=== Record excerpts ===
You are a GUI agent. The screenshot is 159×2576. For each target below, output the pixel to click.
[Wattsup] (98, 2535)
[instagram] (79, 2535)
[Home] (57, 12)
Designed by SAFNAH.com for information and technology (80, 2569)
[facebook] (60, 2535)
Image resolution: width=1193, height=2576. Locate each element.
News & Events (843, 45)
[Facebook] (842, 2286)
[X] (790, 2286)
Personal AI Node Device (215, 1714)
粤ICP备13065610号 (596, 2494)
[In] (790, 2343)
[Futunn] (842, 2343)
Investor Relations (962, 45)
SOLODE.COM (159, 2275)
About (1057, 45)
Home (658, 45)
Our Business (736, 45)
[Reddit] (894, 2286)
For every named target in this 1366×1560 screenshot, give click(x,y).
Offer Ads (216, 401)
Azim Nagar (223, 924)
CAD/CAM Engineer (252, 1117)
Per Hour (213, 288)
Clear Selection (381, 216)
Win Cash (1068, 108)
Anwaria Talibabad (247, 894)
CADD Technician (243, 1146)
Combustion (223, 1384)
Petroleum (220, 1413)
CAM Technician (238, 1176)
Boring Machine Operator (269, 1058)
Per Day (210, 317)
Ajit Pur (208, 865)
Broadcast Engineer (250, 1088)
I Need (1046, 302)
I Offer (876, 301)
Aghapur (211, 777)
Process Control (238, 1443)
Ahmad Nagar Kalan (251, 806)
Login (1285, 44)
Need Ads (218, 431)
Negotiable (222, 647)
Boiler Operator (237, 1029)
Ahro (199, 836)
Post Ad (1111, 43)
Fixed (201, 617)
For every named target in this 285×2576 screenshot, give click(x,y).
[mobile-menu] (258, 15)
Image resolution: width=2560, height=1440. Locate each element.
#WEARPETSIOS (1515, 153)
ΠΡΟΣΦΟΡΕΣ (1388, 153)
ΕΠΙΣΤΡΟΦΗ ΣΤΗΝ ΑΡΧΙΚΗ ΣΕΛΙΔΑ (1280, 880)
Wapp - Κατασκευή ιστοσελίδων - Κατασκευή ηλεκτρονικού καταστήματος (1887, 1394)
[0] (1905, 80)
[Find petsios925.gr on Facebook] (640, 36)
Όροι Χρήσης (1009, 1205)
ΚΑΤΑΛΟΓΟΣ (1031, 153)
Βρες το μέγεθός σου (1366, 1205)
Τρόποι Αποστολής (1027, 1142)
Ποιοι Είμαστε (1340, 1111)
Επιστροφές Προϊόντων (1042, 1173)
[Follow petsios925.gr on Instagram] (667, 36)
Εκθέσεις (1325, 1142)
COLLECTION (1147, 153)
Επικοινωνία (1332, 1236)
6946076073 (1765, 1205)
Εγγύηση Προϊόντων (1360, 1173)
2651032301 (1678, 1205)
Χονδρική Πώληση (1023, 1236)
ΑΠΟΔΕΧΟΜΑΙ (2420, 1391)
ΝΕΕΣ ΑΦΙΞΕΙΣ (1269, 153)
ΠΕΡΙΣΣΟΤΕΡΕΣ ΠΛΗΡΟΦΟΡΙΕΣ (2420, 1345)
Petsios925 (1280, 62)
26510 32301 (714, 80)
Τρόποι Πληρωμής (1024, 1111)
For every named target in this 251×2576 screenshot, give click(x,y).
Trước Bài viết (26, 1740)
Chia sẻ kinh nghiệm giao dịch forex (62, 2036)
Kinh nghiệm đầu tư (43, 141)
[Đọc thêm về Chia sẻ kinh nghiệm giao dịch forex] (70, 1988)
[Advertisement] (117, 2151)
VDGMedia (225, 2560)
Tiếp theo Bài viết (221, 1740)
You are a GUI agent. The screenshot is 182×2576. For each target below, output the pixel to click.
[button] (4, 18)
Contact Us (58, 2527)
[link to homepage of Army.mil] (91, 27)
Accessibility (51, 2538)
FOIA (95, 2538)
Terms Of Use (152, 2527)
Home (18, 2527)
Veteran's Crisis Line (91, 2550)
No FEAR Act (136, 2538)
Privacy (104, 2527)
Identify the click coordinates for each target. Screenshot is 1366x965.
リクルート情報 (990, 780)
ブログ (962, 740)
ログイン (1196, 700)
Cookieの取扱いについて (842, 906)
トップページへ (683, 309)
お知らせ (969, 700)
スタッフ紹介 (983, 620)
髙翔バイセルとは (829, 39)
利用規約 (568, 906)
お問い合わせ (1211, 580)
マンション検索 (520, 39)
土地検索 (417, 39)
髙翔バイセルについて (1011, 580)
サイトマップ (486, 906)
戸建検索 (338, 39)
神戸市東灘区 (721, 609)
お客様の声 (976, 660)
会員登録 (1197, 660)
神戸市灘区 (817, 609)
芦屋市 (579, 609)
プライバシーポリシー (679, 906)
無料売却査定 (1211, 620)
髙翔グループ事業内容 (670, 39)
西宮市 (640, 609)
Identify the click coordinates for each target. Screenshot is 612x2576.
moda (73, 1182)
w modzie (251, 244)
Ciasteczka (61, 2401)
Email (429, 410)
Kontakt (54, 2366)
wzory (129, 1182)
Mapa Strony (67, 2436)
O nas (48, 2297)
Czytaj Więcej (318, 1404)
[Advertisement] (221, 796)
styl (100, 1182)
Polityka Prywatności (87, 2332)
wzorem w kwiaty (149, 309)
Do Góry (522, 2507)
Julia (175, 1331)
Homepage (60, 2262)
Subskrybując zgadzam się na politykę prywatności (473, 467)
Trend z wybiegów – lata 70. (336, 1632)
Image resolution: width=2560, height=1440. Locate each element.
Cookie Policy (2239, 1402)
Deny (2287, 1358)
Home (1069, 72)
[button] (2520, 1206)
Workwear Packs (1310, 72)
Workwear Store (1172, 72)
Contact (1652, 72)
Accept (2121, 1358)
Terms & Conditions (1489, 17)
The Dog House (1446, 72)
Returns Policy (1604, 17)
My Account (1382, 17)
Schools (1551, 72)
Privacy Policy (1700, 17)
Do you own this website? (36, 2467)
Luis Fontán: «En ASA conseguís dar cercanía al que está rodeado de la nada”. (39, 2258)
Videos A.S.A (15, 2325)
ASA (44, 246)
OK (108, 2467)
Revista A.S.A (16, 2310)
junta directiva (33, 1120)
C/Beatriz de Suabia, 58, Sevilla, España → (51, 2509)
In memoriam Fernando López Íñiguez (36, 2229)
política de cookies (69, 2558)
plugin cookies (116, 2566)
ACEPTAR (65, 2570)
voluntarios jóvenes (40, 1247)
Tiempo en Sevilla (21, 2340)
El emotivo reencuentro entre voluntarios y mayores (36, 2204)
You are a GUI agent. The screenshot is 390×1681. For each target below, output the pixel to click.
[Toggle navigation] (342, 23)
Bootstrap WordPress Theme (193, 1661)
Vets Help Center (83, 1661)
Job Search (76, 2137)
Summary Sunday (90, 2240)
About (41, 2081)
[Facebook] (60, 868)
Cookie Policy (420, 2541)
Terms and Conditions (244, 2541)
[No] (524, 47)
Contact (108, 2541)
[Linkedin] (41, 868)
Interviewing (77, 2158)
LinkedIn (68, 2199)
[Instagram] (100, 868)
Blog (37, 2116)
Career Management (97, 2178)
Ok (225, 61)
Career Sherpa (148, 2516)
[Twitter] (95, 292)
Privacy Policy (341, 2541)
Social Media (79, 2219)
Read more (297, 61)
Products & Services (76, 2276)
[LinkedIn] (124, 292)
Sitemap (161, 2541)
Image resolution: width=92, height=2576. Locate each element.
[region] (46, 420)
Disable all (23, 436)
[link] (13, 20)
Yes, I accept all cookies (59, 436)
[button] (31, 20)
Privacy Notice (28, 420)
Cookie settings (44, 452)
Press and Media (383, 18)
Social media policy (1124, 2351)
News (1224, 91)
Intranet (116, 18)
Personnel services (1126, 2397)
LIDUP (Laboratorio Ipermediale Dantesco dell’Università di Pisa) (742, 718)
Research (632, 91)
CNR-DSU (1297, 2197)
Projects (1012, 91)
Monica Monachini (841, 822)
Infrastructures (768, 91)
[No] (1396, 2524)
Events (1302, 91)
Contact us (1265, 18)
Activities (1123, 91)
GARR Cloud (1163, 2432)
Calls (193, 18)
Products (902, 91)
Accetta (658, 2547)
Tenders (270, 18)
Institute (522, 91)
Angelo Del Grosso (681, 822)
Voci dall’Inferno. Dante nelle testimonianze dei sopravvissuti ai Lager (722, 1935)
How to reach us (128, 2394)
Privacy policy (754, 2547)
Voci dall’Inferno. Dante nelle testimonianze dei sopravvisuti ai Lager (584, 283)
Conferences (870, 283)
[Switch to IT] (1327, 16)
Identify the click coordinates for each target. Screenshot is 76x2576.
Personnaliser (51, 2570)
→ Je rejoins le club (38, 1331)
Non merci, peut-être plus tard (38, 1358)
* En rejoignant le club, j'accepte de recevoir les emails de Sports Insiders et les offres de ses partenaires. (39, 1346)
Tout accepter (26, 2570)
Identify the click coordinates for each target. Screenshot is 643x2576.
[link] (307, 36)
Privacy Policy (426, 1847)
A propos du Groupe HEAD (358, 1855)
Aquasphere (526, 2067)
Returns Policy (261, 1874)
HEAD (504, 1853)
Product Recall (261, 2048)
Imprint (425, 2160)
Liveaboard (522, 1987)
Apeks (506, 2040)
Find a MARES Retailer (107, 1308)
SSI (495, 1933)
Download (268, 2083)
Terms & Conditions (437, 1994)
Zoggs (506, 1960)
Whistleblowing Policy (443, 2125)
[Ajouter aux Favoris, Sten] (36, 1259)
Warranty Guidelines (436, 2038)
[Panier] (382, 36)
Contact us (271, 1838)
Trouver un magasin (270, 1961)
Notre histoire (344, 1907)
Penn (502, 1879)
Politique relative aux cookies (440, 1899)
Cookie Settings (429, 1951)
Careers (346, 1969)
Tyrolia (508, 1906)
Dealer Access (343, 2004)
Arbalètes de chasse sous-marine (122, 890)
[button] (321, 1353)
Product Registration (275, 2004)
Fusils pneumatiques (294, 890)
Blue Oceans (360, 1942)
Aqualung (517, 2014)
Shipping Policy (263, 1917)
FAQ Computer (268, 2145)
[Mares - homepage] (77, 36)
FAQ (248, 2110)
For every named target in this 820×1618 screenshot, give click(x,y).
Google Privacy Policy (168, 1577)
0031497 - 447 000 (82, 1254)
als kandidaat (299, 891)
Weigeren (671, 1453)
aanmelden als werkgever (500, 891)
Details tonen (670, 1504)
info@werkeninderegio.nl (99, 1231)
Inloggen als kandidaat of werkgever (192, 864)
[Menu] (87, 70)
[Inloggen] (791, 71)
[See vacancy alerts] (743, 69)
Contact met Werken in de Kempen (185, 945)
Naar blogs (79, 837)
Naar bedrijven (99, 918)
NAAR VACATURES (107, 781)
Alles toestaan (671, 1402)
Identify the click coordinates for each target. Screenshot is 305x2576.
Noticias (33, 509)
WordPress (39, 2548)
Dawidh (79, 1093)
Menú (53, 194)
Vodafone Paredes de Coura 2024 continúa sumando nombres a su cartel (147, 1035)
===
In your answer, include only the lines above starting at the line that holds "política de cookies (69, 2558)" and ending at the line that holds "Privacy Notice (28, 420)", copied exactly.

● **Reply**:
política de cookies (69, 2558)
plugin cookies (116, 2566)
ACEPTAR (65, 2570)
voluntarios jóvenes (40, 1247)
Tiempo en Sevilla (21, 2340)
El emotivo reencuentro entre voluntarios y mayores (36, 2204)
You are a GUI agent. The screenshot is 390×1681. For each target below, output the pixel to click.
[Toggle navigation] (342, 23)
Bootstrap WordPress Theme (193, 1661)
Vets Help Center (83, 1661)
Job Search (76, 2137)
Summary Sunday (90, 2240)
About (41, 2081)
[Facebook] (60, 868)
Cookie Policy (420, 2541)
Terms and Conditions (244, 2541)
[No] (524, 47)
Contact (108, 2541)
[Linkedin] (41, 868)
Interviewing (77, 2158)
LinkedIn (68, 2199)
[Instagram] (100, 868)
Blog (37, 2116)
Career Management (97, 2178)
Ok (225, 61)
Career Sherpa (148, 2516)
[Twitter] (95, 292)
Privacy Policy (341, 2541)
Social Media (79, 2219)
Read more (297, 61)
Products & Services (76, 2276)
[LinkedIn] (124, 292)
Sitemap (161, 2541)
Image resolution: width=92, height=2576. Locate each element.
[region] (46, 420)
Disable all (23, 436)
[link] (13, 20)
Yes, I accept all cookies (59, 436)
[button] (31, 20)
Privacy Notice (28, 420)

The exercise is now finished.